» **To do**:
Reproduce the following listing line for line, with no changes.

» **Given records**:
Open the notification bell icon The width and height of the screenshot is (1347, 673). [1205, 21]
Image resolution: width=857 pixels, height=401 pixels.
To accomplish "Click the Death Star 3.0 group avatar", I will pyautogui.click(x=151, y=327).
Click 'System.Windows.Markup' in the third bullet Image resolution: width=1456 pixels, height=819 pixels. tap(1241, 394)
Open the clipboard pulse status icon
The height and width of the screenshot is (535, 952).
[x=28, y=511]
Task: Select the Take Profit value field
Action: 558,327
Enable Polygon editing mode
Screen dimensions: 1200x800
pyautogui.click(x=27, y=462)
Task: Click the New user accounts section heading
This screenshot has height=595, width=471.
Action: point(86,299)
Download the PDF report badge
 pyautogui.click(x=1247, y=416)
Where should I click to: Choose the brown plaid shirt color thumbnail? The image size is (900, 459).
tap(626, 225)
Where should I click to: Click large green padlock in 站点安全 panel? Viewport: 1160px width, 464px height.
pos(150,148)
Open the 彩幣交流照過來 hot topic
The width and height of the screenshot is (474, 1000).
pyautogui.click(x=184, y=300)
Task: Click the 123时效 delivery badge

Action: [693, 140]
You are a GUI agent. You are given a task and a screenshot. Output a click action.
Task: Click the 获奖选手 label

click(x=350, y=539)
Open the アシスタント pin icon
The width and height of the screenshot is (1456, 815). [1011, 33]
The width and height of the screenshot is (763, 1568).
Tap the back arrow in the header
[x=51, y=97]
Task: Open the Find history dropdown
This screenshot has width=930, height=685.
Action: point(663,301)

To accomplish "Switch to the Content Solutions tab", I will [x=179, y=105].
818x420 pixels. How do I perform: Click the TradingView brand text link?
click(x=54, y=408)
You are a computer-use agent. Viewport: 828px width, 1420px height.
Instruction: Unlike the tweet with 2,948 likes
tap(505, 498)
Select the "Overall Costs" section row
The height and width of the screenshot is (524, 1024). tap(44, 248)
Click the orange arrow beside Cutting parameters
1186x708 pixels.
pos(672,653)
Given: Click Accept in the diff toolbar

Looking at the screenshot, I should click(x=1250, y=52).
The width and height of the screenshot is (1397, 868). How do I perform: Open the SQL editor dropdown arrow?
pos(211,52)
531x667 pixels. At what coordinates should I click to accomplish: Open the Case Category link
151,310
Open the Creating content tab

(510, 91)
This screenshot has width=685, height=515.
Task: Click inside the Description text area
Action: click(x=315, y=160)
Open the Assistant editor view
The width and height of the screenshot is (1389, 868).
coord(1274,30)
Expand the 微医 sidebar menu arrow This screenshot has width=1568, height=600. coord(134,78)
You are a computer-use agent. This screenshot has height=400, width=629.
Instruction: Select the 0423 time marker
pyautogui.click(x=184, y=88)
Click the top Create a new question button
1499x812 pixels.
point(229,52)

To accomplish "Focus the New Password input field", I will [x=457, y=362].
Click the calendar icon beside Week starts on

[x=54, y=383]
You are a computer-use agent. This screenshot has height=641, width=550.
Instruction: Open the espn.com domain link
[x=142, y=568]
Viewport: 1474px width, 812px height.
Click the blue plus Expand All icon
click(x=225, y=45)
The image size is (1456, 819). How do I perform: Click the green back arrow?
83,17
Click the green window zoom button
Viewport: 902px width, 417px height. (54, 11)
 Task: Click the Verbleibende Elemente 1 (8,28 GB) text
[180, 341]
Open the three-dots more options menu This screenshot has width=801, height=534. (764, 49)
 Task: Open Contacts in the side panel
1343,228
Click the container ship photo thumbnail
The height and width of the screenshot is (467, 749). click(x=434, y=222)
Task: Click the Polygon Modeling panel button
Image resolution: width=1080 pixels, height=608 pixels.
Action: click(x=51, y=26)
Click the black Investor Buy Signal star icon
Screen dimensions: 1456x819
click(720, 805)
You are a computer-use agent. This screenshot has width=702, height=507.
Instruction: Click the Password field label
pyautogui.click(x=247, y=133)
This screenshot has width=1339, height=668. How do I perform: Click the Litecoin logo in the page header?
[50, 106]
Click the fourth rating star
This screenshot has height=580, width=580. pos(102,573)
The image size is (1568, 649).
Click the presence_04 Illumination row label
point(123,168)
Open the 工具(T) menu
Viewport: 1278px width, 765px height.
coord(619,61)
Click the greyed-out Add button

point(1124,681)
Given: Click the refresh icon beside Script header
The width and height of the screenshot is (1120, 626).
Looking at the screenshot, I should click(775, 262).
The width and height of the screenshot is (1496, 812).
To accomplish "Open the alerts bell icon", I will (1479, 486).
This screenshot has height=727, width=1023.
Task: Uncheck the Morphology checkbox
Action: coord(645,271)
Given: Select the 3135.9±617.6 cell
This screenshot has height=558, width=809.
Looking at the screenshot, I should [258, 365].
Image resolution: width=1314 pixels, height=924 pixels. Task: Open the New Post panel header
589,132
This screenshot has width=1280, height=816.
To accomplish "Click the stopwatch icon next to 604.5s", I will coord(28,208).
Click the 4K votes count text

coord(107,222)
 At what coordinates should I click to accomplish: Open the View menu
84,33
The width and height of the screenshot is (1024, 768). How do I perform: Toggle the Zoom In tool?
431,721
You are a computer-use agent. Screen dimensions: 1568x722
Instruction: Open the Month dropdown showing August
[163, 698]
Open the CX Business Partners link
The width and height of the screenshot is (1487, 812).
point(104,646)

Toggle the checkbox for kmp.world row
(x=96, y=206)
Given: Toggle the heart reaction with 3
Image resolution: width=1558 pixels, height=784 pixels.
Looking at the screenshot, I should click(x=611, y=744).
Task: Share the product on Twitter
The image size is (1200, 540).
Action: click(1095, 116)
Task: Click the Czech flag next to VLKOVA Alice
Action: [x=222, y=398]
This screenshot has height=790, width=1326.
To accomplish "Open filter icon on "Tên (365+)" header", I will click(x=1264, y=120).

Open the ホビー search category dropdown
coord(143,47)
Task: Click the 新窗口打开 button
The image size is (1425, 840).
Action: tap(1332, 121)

» **Exercise output**:
Open the notification bell icon The width and height of the screenshot is (1347, 673). [1205, 21]
Image resolution: width=857 pixels, height=401 pixels.
To accomplish "Click the Death Star 3.0 group avatar", I will pyautogui.click(x=151, y=327).
Click 'System.Windows.Markup' in the third bullet Image resolution: width=1456 pixels, height=819 pixels. tap(1241, 394)
Open the clipboard pulse status icon
The height and width of the screenshot is (535, 952).
[x=28, y=511]
Task: Select the Take Profit value field
Action: 558,327
Enable Polygon editing mode
Screen dimensions: 1200x800
pyautogui.click(x=27, y=462)
Task: Click the New user accounts section heading
This screenshot has height=595, width=471.
Action: point(86,299)
Download the PDF report badge
 pyautogui.click(x=1247, y=416)
Where should I click to: Choose the brown plaid shirt color thumbnail? The image size is (900, 459).
tap(626, 225)
Where should I click to: Click large green padlock in 站点安全 panel? Viewport: 1160px width, 464px height.
pos(150,148)
Open the 彩幣交流照過來 hot topic
The width and height of the screenshot is (474, 1000).
pyautogui.click(x=184, y=300)
Task: Click the 123时效 delivery badge

Action: [693, 140]
You are a GUI agent. You are given a task and a screenshot. Output a click action.
Task: Click the 获奖选手 label

click(x=350, y=539)
Open the アシスタント pin icon
The width and height of the screenshot is (1456, 815). [1011, 33]
The width and height of the screenshot is (763, 1568).
Tap the back arrow in the header
[x=51, y=97]
Task: Open the Find history dropdown
This screenshot has width=930, height=685.
Action: point(663,301)

To accomplish "Switch to the Content Solutions tab", I will [x=179, y=105].
818x420 pixels. How do I perform: Click the TradingView brand text link?
click(x=54, y=408)
You are a computer-use agent. Viewport: 828px width, 1420px height.
Instruction: Unlike the tweet with 2,948 likes
tap(505, 498)
Select the "Overall Costs" section row
The height and width of the screenshot is (524, 1024). tap(44, 248)
Click the orange arrow beside Cutting parameters
1186x708 pixels.
pos(672,653)
Given: Click Accept in the diff toolbar

Looking at the screenshot, I should click(x=1250, y=52).
The width and height of the screenshot is (1397, 868). How do I perform: Open the SQL editor dropdown arrow?
pos(211,52)
531x667 pixels. At what coordinates should I click to accomplish: Open the Case Category link
151,310
Open the Creating content tab

(510, 91)
This screenshot has width=685, height=515.
Task: Click inside the Description text area
Action: click(x=315, y=160)
Open the Assistant editor view
The width and height of the screenshot is (1389, 868).
coord(1274,30)
Expand the 微医 sidebar menu arrow This screenshot has width=1568, height=600. coord(134,78)
You are a computer-use agent. This screenshot has height=400, width=629.
Instruction: Select the 0423 time marker
pyautogui.click(x=184, y=88)
Click the top Create a new question button
1499x812 pixels.
point(229,52)

To accomplish "Focus the New Password input field", I will [x=457, y=362].
Click the calendar icon beside Week starts on

[x=54, y=383]
You are a computer-use agent. This screenshot has height=641, width=550.
Instruction: Open the espn.com domain link
[x=142, y=568]
Viewport: 1474px width, 812px height.
Click the blue plus Expand All icon
click(x=225, y=45)
The image size is (1456, 819). How do I perform: Click the green back arrow?
83,17
Click the green window zoom button
Viewport: 902px width, 417px height. (54, 11)
 Task: Click the Verbleibende Elemente 1 (8,28 GB) text
[180, 341]
Open the three-dots more options menu This screenshot has width=801, height=534. (764, 49)
 Task: Open Contacts in the side panel
1343,228
Click the container ship photo thumbnail
The height and width of the screenshot is (467, 749). click(x=434, y=222)
Task: Click the Polygon Modeling panel button
Image resolution: width=1080 pixels, height=608 pixels.
Action: click(x=51, y=26)
Click the black Investor Buy Signal star icon
Screen dimensions: 1456x819
click(720, 805)
You are a computer-use agent. This screenshot has width=702, height=507.
Instruction: Click the Password field label
pyautogui.click(x=247, y=133)
This screenshot has width=1339, height=668. How do I perform: Click the Litecoin logo in the page header?
[50, 106]
Click the fourth rating star
This screenshot has height=580, width=580. pos(102,573)
The image size is (1568, 649).
Click the presence_04 Illumination row label
point(123,168)
Open the 工具(T) menu
Viewport: 1278px width, 765px height.
coord(619,61)
Click the greyed-out Add button

point(1124,681)
Given: Click the refresh icon beside Script header
The width and height of the screenshot is (1120, 626).
Looking at the screenshot, I should click(775, 262).
The width and height of the screenshot is (1496, 812).
To accomplish "Open the alerts bell icon", I will (1479, 486).
This screenshot has height=727, width=1023.
Task: Uncheck the Morphology checkbox
Action: coord(645,271)
Given: Select the 3135.9±617.6 cell
This screenshot has height=558, width=809.
Looking at the screenshot, I should [258, 365].
Image resolution: width=1314 pixels, height=924 pixels. Task: Open the New Post panel header
589,132
This screenshot has width=1280, height=816.
To accomplish "Click the stopwatch icon next to 604.5s", I will coord(28,208).
Click the 4K votes count text

coord(107,222)
 At what coordinates should I click to accomplish: Open the View menu
84,33
The width and height of the screenshot is (1024, 768). How do I perform: Toggle the Zoom In tool?
431,721
You are a computer-use agent. Screen dimensions: 1568x722
Instruction: Open the Month dropdown showing August
[163, 698]
Open the CX Business Partners link
The width and height of the screenshot is (1487, 812).
point(104,646)

Toggle the checkbox for kmp.world row
(x=96, y=206)
Given: Toggle the heart reaction with 3
Image resolution: width=1558 pixels, height=784 pixels.
Looking at the screenshot, I should click(x=611, y=744).
Task: Share the product on Twitter
The image size is (1200, 540).
Action: click(1095, 116)
Task: Click the Czech flag next to VLKOVA Alice
Action: [x=222, y=398]
This screenshot has height=790, width=1326.
To accomplish "Open filter icon on "Tên (365+)" header", I will click(x=1264, y=120).

Open the ホビー search category dropdown
coord(143,47)
Task: Click the 新窗口打开 button
The image size is (1425, 840).
Action: tap(1332, 121)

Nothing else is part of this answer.